Tsinghua University won the Best Paper + Time Test Award, Shandong University received an honorable mention, and the SIGIR 2024 awards were announced-AI-php.cn

Tsinghua University has outstanding results.

The 47th Association for Computing Machinery Conference on Information Retrieval (ACM SIGIR) will be held in Washington, DC, USA from July 14th to 18th, 2024. This conference is the top academic conference in the field of information retrieval.

Just now, the conference announced the Best Paper Award, Best Paper Runner-up, Best Paper Honorable Mention Award, and Time Test Award.

Among them, Tsinghua University, Hillhouse School of Artificial Intelligence at Renmin University of China, and the Xiaohongshu team won the best paper; researchers from the University of Glasgow and the University of Pisa won the runner-up; the honorable mention award for the best paper was awarded to researchers from Shandong University (Qingdao), Leiden University, and the University of Amsterdam; the Time Test Award was awarded to researchers from Tsinghua University and the University of California, Santa Cruz.

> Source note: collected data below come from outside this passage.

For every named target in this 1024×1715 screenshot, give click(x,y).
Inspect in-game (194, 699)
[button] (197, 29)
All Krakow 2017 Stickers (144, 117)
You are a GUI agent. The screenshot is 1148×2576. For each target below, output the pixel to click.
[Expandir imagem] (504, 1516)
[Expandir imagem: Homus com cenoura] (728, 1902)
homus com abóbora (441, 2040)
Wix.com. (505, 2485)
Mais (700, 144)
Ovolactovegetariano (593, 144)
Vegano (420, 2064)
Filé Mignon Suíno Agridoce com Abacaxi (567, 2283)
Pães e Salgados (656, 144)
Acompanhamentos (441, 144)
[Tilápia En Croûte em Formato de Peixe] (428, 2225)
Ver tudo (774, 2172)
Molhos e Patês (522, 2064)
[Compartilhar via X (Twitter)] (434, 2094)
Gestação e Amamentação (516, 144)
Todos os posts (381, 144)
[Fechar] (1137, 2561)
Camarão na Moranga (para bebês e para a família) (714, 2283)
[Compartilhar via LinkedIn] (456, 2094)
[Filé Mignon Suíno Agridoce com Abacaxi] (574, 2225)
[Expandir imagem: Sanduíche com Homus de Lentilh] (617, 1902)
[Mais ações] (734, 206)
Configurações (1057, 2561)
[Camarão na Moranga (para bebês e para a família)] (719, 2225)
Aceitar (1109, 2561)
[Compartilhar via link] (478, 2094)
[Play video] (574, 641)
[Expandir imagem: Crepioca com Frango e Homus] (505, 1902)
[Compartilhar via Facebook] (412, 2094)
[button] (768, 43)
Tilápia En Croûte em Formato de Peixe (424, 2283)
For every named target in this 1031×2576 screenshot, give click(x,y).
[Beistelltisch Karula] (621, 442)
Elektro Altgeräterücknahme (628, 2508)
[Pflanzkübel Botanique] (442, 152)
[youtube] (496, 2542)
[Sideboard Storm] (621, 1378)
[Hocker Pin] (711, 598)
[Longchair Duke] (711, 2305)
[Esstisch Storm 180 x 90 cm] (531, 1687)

Next, let’s look at the specific content of the winning paper.

Best paper

Paper: Scaling Laws For Dense Retrieval
Paper authors: Fang Yan, Jingtao Zhan, Ai Qingyao, Mao Jiaxin, Weihang Su, Jia Chen, Liu Yiqun
Institutions: Tsinghua University, Hillhouse School of Artificial Intelligence, Renmin University of China, Xiaohongshu
Paper link: https://dl.acm.org/doi/abs/10.1145/3626772.3657743

About the paper: Researchers have observed scaling laws across a wide range of tasks, especially language generation. Research shows that the performance of large language models follows predictable patterns across model and dataset sizes, which helps in designing training strategies effectively and efficiently, especially as large-scale training becomes increasingly resource-intensive. However, in dense retrieval, the expansion law has not been fully explored.

This study explores how scaling affects the performance of dense retrieval models. Specifically, the research team implemented dense retrieval models with different numbers of parameters and trained them using different amounts of annotated data. This study uses contrastive entropy as an evaluation metric. Compared with discrete ranking metrics, contrastive entropy is continuous and therefore can accurately reflect the performance of the model.

Experimental results show that the performance of dense retrieval models follows an exact power-law scaling related to the model size and the number of annotations.

In addition, the study also shows that the expansion law helps optimize the training process, such as solving resource allocation problems under budget constraints.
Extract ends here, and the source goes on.